Robert Moran
The Philadelphia Inquirer
PHILADELPHIA — With TV news helicopters following every twist and turn, Philadelphia police on Friday night pursued a stolen ambulance back and forth across Northeast Philadelphia for more than an hour before the vehicle was disabled and the driver was finally arrested.
The drama began sometime before 9:20 p.m., when a medic unit responded to a report of a domestic case involving a man in his 40s and a woman at the Roosevelt Inn at 7600 Roosevelt Blvd., said Staff Inspector Sekou Kinebrew. The man allegedly became combative and the medics called police for assistance.
When officers arrived the man jumped into the unoccupied ambulance and started driving toward an officer, who then fired four shots and hit the man twice in the left leg and once in the side. The medic vehicle struck the officer and sped away.
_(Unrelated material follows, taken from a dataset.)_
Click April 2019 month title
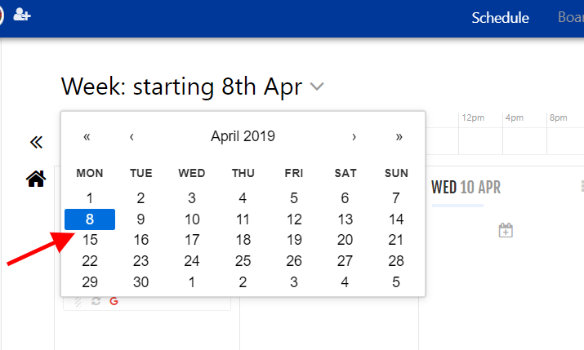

The officer was taken to Nazareth Hospital to be treated.
The ambulance, assigned to Medic 49 at 9197 Frankford Ave., struck two police cruisers and at least one civilian vehicle during the pursuit that was mostly slow-paced but punctuated by bursts of speed, especially when police units got close.
At one point, the medic unit appeared trapped by several police cars, and the man opened the driver door and held his hands up. Officers approached him with their guns drawn. But then he suddenly pulled back into the ambulance and sped away.
Later, a tow truck driver tried to intervene and block the ambulance, but the medic unit struck the tow truck and took off. The pursuit continued, with the medic unit emitting smoke from its wheels, news choppers overhead, and police vehicles monitoring its progress.
Police said there was no one else in the ambulance though initially they believed paramedics might have been trapped inside.
At one point, the ambulance T-boned a small sedan, but police had no immediate reports of injuries to civilians.
Just before 10:40 p.m., the medic unit, by then with both front tires blown out, possibly from police-deployed spike strips, and riding on rims, stopped in the area of Walnut Hill and Tolbut Streets, after a chase through a small portion of the Northeast.
The man, barefoot and wearing only red shorts or boxers, was forced to the ground and handcuffed. He was able to walk to the back of a police wagon and was transported to Jefferson Torresdale Hospital. He was reported in critical condition.